“Pihaknya mengapresiasi bank BPR dan UMKM di Pamekasan dan Sampang yang telah memberikan bantuan Modal kepada pelaku usaha di Madura. Bahkan saya dengar juga para pelaku UMKM ini dipermudah dalam proses penudaan penagihan selama masa pandemi covid 19,”pungkas Sadad yang juga politisi asal Dapil Pasuruan ini.
Sementara itu Anggota Komisi C DPRD Jatim lainnya, Agus Dono meminta kepada BPR dan bank UMKM untuk memperbaiki kualitas SDM dan memperbanyak SDMnya agar program bantuan pemerintah selama ini bisa dirasakan oleh para pelaku UMKM. “BPR dan UMKM ini harus kembali ke marwahnya yaitu membantu para pelaku UMKM di Jatim di tengah pandemi. Boleh mencari nasabah untuk bank BPR dan UMKM. Tapi jangan melupakan tugasnya utama yaitu sosial memberikan bantuan permodalan dari pemerintah ke Masyarakat,”harapnya Agus Dono politisi asal fraksi Demokrat ini.

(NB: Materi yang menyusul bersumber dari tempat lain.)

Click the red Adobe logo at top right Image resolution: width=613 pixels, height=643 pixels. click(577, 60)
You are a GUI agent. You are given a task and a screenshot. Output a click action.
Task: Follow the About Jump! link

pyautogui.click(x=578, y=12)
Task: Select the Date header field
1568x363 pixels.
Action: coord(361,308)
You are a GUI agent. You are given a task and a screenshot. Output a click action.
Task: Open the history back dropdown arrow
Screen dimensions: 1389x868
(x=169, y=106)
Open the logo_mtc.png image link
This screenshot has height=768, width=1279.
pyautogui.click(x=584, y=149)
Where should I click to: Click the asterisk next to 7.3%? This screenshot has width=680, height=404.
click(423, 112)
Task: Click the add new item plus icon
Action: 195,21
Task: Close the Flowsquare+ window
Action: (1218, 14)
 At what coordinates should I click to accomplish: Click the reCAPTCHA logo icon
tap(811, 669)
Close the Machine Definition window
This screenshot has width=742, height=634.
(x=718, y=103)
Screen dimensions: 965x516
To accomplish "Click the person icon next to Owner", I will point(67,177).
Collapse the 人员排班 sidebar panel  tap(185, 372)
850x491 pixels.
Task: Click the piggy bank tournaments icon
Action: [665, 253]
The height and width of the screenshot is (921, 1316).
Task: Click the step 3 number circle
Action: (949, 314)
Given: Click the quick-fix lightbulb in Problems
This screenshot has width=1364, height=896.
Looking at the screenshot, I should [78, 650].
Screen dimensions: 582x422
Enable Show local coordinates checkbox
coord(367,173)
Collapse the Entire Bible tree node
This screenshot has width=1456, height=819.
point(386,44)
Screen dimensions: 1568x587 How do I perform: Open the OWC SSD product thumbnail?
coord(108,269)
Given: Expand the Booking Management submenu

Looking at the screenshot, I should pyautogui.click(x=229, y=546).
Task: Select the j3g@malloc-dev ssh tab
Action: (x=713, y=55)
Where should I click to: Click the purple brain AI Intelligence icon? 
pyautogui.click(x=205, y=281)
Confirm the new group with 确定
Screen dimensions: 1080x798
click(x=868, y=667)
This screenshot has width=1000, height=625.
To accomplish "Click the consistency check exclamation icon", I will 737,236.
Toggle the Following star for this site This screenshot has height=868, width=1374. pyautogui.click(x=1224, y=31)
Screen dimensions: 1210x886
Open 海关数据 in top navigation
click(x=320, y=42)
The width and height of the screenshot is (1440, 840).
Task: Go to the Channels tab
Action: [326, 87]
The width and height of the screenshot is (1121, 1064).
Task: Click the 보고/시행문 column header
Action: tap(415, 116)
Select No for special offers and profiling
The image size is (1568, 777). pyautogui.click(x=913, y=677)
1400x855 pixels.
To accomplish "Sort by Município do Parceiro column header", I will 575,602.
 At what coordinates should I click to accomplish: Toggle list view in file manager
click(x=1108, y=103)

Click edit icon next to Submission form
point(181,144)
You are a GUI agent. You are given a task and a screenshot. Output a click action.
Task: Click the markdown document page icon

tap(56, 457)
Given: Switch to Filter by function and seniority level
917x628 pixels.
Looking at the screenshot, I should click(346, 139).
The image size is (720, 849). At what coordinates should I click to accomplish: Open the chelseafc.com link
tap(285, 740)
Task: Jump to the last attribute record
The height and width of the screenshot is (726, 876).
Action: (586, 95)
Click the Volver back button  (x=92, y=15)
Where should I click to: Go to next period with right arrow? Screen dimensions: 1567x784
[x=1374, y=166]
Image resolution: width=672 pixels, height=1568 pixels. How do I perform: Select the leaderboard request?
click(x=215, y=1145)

Senada Anggota Komisi C lainnya, Agung mengatakan pembentukan bank BPR dan UMKM ini untuk memberikan stimulus untuk pertumbuhan ekonomu di Jatim, yaitu memberikan bantuan kredit murah kepada pelaku UMKM dan masyarakat yang membutuhkan modal untuk usaha. Maka itu bantuan stimulus sebesar 500 M dari pemerintah kepada BPR melalui APBD Jatim 2020 ini diharapkan bisa membangkitkan kembali gairah pelaku UMKM ditengah pandemi ini.
“Saya apresiasi pemerintah provinsi yang telah memberikan stimulus ke BPR. Agar bantuan itu tepat sasaran kami minta BPR turun langsung ke lapangan untuk bantuan stimulus tersebut. Bahkan pihaknya menyarankan ke BPR juga agar memberikan bantuan modal kepada sektor pertanian mengingat saat ini Jatim merupakan lumbung pangan nasional,”pungkasnya Agung Politisi asal Fraksi PAN Jatim.